She was praying now, while Annie, bewildered by what she had heard, looked first at her and then at Jack, saying imploringly:

“Tell what, Georgie? What does it mean? It makes me so dizzy and faint. Is it about my mother, and why she don’t come when I am dying?”

There was no response to this, and Annie pleaded again:

“Where is she, Jack? Don’t she love me any? Oh if I could see her once and hear her voice, and put my head in her lap, and call her mother, I’d pray to Jesus to make her good and let her come to Heaven if she was ever so bad. Was she bad, Georgie? Was my mother naughty?”

It was a strange spectacle, that white-faced, dying child, stretching her trembling hands toward that gayly-decked, but crushed, stricken woman, and demanding some knowledge of her mother, and Georgie shrunk back from the touch of the little hands, and wiped the sweat-drops from her own pallid face, and turned toward Jack as if for help in her distress. But Jack was powerless then; it was her hour of agony and she must meet it alone.

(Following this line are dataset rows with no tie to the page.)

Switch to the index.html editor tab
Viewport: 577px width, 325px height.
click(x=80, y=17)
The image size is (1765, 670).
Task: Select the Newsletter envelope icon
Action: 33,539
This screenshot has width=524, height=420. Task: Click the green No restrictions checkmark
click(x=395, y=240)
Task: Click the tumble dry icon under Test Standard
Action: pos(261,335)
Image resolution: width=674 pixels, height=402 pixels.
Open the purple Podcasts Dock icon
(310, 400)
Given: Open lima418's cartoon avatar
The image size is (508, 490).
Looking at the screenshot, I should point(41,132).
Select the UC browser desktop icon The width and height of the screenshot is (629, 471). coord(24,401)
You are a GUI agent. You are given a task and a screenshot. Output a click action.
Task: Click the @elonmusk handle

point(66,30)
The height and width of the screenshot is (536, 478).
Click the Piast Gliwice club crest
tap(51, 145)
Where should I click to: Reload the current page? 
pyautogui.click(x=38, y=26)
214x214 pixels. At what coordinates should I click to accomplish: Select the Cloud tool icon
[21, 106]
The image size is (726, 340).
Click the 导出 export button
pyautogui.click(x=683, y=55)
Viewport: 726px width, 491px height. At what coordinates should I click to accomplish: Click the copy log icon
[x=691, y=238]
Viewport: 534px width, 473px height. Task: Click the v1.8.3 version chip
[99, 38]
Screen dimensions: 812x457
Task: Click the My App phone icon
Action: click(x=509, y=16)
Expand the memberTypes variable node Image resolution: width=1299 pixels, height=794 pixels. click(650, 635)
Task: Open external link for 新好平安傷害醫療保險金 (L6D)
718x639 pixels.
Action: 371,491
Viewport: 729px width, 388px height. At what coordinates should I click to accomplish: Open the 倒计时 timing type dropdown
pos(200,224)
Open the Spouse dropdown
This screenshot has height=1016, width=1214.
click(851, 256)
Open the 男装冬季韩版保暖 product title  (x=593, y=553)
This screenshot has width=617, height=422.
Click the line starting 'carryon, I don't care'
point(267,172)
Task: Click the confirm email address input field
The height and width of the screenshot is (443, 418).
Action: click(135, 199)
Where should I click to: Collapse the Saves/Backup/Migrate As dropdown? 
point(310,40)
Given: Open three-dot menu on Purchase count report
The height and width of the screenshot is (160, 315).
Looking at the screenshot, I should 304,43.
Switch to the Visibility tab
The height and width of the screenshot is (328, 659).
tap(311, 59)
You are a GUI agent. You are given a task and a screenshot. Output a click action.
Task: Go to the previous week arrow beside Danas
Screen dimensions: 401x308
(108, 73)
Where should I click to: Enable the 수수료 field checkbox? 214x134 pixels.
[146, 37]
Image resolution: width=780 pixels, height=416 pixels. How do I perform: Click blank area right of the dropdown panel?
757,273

Suddenly there broke over her countenance a light as of some newly-formed resolution, and with a gasp she said to her brother:

“Go out, Jack, please, and leave us here alone. Keep them all away till I call to you to come. Annie is mine, now; mine; all mine.”

She seemed more like a crazed creature, when, after Jack was gone, she bolted the door, and even looked out into the wintry night, as if fearing listeners there. But she grew calm again, and her voice, though low and sad, was tolerably steady in its tone as she sat down by Annie and said:

“Ask me anything you please, and I will answer you.”